— Вижу, пан полковник невысокого мнения о бдительности своих воинов. Но, как своему старому, испытанному сопернику, скажу откровенно: убегу при первой же возможности! А если бы еще дали мне коня да саблю, дрался бы с целой сотней гайдуков!
— Пан смертник настолько пропитан бунтарским духом, что потерял здравый смысл. Хорошо, посадим на коня, дадим и саблю, черт возьми!.. — со злостью сказал Лащ.
— Что пан полковник задумал?.. — ужаснулся старший в отряде гайдук. — Ведь мы должны живым доставить его на суд.
— Живым и доставим разбойника. Пан жолнер; ничтожество, если ни во что ставит себя и своих вооруженных гайдуков… А может быть, пан Хмельницкий даст слово, что не будет чинить никаких безобразий? — спросил Лащ, словно заигрывая с противником на дуэли.
Вопрос Лаща показался Богдану Хмельницкому благородным советом воина, от которого теперь зависит его судьба. Да разве Хмельницкий не знает Лаща? Он свою несчастную жену с четырьмя детьми оставил на произвол судьбы — так был увлечен войной. Все равно какая война, лишь бы были кровь и добыча!
— Если дашь оружие, как тут сдержишь слово? Я хотел бы видеть на своем месте главного мерзавца, который так не по-воински издевается над неповинным казаком, — промолвил Богдан.
— Вижу, что ты не получишь от меня оружие. Да, собственно, и рук развязывать не следует.
— Развяжи руки, умоляю. Даю честное слово!
— Хорошо, под честное слово развяжем. Но оружия не дадим! А известно ли пану ребелизанту-бунтовщику, куда его повезут по приказанию подстаросты пана Чаплинского? Да скоро сам узнаешь — куда. Очевидно, выпил бы ты сейчас целый жбан горилки, поднесенный дочерью корсуньского шинкаря?.. Развяжите его да помогите сесть на коня, чурбаны! Пан дал честное слово! А слово Хмельницкого закон, об этом известно и шляхте! — властно приказывал Лащ гайдукам своей украинской сотни.

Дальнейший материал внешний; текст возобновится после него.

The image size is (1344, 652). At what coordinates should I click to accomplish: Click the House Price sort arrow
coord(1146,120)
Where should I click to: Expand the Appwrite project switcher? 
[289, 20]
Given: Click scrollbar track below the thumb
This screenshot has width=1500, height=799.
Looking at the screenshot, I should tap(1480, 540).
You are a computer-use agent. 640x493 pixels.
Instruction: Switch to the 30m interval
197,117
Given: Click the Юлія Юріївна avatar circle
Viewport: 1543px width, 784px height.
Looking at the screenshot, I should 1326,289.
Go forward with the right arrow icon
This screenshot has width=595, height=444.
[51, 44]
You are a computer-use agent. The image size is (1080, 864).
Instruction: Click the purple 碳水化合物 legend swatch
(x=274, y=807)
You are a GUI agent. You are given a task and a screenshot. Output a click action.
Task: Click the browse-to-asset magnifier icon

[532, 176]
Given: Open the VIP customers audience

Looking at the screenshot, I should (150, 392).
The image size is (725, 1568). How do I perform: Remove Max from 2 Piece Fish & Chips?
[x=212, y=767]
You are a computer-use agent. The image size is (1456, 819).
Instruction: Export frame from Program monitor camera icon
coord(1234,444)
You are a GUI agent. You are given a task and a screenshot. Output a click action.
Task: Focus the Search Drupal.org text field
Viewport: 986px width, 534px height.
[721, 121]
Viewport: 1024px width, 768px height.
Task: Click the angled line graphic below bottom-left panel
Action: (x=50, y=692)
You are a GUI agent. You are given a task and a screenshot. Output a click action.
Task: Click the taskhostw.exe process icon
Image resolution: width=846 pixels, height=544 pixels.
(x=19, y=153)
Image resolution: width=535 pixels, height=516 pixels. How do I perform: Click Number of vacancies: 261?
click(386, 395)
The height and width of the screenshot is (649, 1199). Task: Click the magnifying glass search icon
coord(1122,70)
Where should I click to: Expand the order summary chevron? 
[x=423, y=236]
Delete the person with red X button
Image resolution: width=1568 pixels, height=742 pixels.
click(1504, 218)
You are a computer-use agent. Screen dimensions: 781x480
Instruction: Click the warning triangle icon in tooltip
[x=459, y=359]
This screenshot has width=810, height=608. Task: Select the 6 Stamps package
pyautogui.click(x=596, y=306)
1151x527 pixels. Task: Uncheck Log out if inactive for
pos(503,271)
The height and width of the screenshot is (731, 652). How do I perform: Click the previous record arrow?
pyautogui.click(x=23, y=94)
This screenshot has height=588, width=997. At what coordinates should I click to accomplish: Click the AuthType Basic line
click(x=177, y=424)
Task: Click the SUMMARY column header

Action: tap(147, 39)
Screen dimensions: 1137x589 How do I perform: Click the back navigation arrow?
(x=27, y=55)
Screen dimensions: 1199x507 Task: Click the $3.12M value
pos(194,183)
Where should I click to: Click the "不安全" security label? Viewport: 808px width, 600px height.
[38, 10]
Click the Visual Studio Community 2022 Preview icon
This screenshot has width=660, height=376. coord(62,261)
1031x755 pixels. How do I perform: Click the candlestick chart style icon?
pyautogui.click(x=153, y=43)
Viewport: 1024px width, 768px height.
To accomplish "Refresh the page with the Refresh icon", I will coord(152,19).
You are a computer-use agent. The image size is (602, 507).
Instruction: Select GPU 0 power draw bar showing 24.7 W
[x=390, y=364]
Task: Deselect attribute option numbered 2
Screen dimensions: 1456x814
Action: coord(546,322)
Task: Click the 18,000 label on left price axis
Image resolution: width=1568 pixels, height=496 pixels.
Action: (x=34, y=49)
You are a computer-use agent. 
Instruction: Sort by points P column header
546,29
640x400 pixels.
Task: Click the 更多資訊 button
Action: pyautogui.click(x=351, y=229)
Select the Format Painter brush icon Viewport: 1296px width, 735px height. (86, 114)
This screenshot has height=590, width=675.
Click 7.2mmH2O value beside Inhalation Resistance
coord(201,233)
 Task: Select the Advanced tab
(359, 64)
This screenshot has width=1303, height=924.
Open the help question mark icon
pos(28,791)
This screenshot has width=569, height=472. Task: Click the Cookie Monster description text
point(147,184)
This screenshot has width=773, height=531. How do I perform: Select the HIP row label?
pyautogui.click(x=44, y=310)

Хмельницкий только теперь понял, что Лащ, по-видимому, изрядно выпил и сейчас на него заметно подействовал хмель.
— Заиграй ему, Вано, халяндру! — вдруг приказал Лащ цыгану-скрипачу, который всегда сопровождал его.
Ночную тишину прорезали звуки зажигательного цыганского танца, который любил Лащ. На хуторе всполошились собаки и завыли, как на пожарище. Гайдуки вывели Хмельницкого из амбара и посадили на коня. А скрипка цыгана рыдала, словно провожала покойника на кладбище.
Хмельницкий, будучи еще в Корсуне, слышал о том, что Лащ нигде и никогда, даже в военных походах, не расстается со скрипачом. Однажды он даровал жизнь этому бедному цыганенку, который с тех пор с удивительной преданностью служит у него рабом-музыкантом!